According to The Hollywood Reporter, the film adaption will be made at Paramount Studios. No casting decisions have been announced, but Sean Durkin, who wrote and helmed the 2011 dramatic thriller Martha Marcy May Marlene, is set to direct. Meanwhile, Abi Morgan, the film and TV writer who penned the 2015 British historical period drama Suffragette, will write the screenplay.

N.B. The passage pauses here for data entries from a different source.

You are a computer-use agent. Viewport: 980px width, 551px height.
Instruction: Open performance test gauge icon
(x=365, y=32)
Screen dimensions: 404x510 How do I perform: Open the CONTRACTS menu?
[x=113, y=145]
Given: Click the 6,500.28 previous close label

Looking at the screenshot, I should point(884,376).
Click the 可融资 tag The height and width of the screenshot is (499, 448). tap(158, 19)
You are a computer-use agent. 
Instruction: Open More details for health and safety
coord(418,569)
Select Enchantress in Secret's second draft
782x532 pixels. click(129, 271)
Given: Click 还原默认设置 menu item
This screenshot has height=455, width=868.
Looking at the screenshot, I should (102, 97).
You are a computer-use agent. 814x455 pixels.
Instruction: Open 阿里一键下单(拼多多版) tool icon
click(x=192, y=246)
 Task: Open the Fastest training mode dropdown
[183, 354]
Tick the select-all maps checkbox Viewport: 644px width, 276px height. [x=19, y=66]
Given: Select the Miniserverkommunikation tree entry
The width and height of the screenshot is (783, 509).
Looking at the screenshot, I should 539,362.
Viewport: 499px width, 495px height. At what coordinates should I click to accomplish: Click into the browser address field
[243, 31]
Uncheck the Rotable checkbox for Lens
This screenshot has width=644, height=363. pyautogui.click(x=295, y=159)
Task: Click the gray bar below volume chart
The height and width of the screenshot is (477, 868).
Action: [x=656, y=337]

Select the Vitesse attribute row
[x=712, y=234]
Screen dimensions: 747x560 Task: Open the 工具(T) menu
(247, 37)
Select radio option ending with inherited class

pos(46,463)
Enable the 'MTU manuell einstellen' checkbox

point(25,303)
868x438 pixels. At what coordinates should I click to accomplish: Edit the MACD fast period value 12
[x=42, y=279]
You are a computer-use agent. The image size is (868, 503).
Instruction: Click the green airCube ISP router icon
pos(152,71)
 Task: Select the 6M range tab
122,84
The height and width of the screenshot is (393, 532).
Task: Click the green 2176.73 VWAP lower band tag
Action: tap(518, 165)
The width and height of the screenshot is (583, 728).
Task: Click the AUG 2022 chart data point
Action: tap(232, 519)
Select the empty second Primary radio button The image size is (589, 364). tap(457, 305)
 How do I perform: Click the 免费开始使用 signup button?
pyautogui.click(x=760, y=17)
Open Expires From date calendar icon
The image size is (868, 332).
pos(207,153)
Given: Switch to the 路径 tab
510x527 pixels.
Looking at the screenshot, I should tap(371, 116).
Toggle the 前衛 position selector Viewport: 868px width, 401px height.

The NBC series—which starred Melissa Gilbert as Laura “Half-Pint” Ingalls and Michael Landon as Charles Ingalls, or “Pa”—was loosely inspired by Wilder's original works. It focused on the years that the Ingalls clan lived in Walnut Grove, Minnesota, which Wilder described in the fourth Little House book, On the Banks of Plum Creek. It also borrowed plot elements from other books in the series, including By the Shores of Silver Lake, which chronicled the years the family spent in Dakota Territory.
Younger devotees of the Little House books who never caught their small-screen treatment might be disappointed to learn that the upcoming movie will continue where the TV show left off. Still, nostalgic adults who grew up feeling a kinship with Half-Pint and her siblings will likely be thrilled to see the series finally get a proper Hollywood ending.